Japanese writer Jakucho Setouchi dies at 99

Yomiuri Shimbun file photo
Jakucho Setouchi

TOKYO (Jiji Press) — Japanese writer and Buddhist nun Jakucho Setouchi, whose wide-ranging works included autobiographical novels, biographies and historical fictions, died of heart failure at a hospital in Kyoto on Tuesday.
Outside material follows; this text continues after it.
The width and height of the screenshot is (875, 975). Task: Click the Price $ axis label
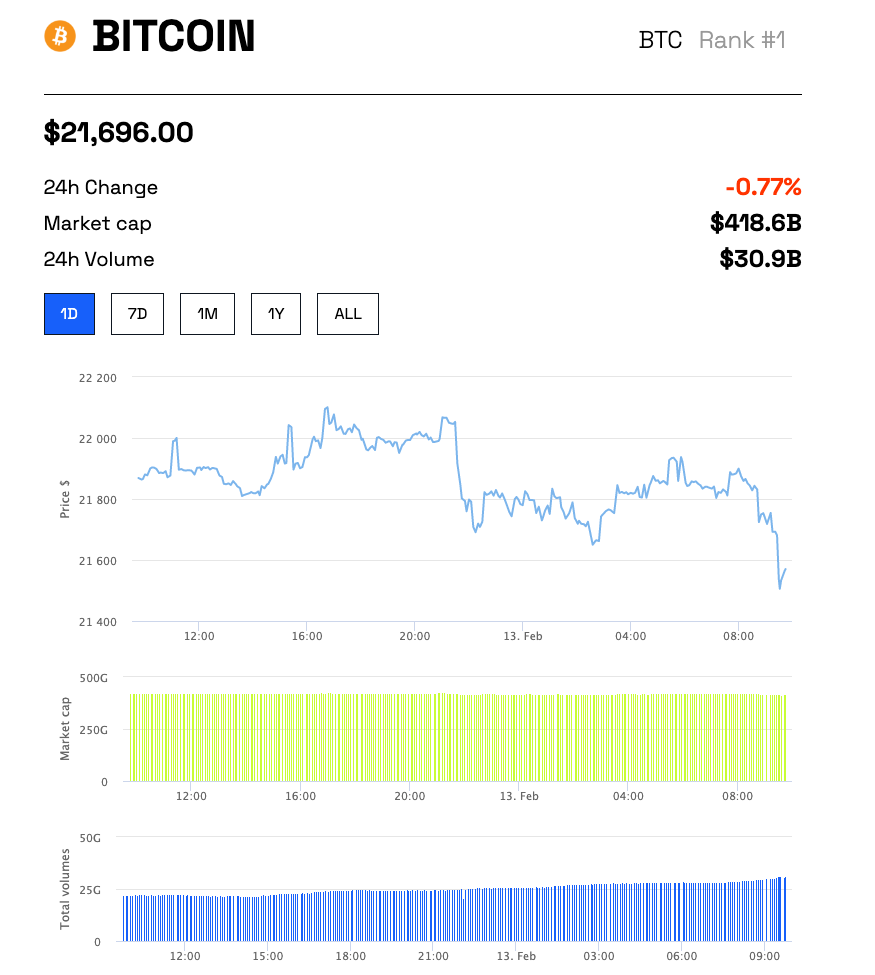tap(65, 499)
She was 99.

Setouchi, born in the city of Toku- shima in 1922, made her debut as a writer in 1956. Her works crossed the genres of pure literature and popular novels.

She was awarded the “Joryu Bungaku Sho” (women’s literature prize) in 1963 for her novel titled “Natsu no Owari” (end of summer).
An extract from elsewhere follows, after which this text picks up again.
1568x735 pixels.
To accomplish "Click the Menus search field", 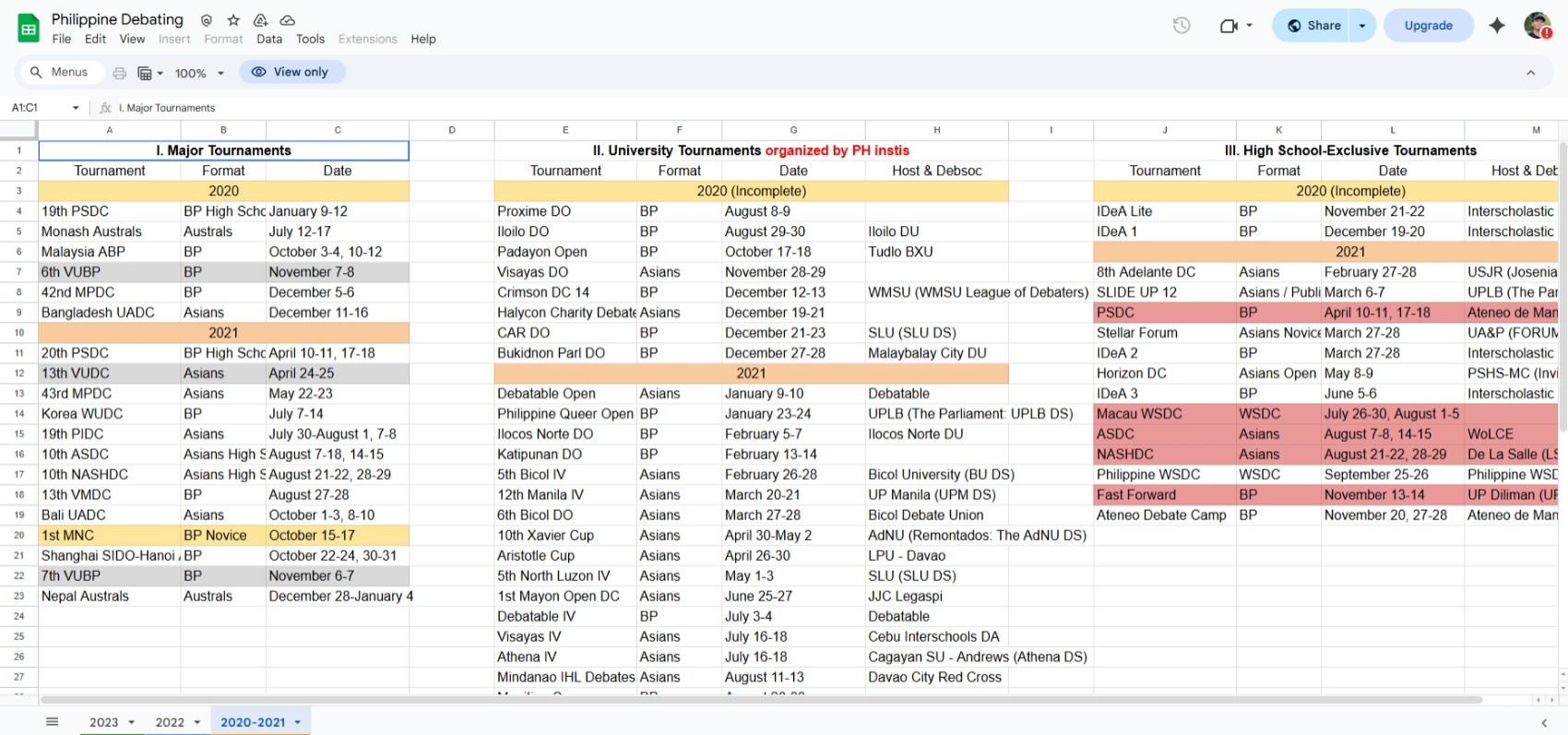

In 1973, at the age of 51, Setouchi entered the Buddhist priesthood at the Chusonji temple in Hiraizumi, Iwate Prefecture. She established a base in Kyoto in the following year and actively conducted “howa” Buddhist sermons across Japan.

She was also known as a political and social activist. She fasted at the time of the 1991 Gulf War and the 2001 terrorist attacks in the United States.

She was recognized as a Person of Cultural Merit in 1997, and was awarded the Order of Culture in 2006.

After the 2011 massive earthquake and tsunami mainly in northeastern Japan and the subsequent accident at Tokyo Electric Power Company Holdings Inc.’s Fukushima No. 1 nuclear power plant, Setouchi visited disaster-afflicted people and engaged in activities to seek the abandoning of nuclear power generation.